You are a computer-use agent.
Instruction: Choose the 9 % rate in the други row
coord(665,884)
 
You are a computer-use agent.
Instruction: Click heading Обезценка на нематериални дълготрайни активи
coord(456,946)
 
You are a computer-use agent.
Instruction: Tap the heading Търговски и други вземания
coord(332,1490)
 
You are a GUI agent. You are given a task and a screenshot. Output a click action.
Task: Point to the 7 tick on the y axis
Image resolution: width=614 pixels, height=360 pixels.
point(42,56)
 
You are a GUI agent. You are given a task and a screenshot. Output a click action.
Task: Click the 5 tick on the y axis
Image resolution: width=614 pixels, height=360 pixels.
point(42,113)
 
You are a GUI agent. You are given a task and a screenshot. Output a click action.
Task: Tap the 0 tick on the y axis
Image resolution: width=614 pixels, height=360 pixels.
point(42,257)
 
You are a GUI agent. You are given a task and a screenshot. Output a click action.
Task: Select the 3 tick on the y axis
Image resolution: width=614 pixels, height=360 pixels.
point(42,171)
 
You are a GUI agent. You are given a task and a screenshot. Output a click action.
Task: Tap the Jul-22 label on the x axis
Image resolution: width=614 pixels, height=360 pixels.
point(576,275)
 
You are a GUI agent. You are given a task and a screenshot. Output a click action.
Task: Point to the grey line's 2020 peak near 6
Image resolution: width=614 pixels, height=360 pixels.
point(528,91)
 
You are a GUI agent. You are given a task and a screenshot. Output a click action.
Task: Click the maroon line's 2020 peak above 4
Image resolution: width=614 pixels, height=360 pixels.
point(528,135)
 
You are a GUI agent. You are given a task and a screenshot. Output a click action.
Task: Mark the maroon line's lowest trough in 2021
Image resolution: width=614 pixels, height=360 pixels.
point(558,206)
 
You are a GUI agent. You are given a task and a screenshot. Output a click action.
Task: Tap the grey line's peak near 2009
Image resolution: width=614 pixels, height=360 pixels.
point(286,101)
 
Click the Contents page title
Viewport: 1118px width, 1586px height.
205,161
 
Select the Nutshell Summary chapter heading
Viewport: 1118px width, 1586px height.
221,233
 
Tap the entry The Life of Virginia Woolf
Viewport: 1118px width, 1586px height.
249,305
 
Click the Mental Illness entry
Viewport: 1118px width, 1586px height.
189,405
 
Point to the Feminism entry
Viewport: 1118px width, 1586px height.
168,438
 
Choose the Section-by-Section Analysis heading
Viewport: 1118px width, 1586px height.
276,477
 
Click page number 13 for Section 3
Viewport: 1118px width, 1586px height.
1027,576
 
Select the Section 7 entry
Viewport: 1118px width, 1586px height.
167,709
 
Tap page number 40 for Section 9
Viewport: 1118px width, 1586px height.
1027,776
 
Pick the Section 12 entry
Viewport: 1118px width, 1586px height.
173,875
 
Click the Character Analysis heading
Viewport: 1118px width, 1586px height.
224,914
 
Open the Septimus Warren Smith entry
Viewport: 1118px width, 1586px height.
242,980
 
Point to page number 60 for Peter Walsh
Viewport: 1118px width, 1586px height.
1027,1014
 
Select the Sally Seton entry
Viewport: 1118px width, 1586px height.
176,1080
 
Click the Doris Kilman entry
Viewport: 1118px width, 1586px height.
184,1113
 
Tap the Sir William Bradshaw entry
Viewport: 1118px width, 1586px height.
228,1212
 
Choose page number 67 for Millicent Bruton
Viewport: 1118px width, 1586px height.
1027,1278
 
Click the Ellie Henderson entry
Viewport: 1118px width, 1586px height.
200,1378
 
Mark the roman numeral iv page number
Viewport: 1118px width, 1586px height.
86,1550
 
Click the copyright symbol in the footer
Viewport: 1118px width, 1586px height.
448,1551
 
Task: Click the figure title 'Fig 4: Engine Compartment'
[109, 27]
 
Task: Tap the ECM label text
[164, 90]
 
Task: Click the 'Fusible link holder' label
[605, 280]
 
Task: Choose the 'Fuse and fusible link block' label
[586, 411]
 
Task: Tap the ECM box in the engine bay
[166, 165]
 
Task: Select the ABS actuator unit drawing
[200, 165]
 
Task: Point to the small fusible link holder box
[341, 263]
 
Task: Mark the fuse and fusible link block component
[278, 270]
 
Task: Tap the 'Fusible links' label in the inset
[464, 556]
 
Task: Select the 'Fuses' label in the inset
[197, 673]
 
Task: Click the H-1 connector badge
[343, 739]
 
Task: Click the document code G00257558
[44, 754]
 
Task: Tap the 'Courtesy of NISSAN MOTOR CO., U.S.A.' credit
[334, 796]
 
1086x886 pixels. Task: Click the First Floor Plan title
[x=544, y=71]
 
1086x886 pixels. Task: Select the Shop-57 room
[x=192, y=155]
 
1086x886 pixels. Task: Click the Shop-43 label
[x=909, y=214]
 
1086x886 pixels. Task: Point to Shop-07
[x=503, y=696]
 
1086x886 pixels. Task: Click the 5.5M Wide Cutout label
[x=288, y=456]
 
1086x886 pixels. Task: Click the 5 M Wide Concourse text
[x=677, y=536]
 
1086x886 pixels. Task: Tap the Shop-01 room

§

* [Task to carry out]: Put the lines of the listing above into a numbered list, beginning with the line that contains "Task: Mark the fuse" and running through the line that contains "[x=544, y=71]". Omit any blank lines.

* [Response to this task]:
1. Task: Mark the fuse and fusible link block component
2. [278, 270]
3. Task: Tap the 'Fusible links' label in the inset
4. [464, 556]
5. Task: Select the 'Fuses' label in the inset
6. [197, 673]
7. Task: Click the H-1 connector badge
8. [343, 739]
9. Task: Click the document code G00257558
10. [44, 754]
11. Task: Tap the 'Courtesy of NISSAN MOTOR CO., U.S.A.' credit
12. [334, 796]
13. 1086x886 pixels. Task: Click the First Floor Plan title
14. [x=544, y=71]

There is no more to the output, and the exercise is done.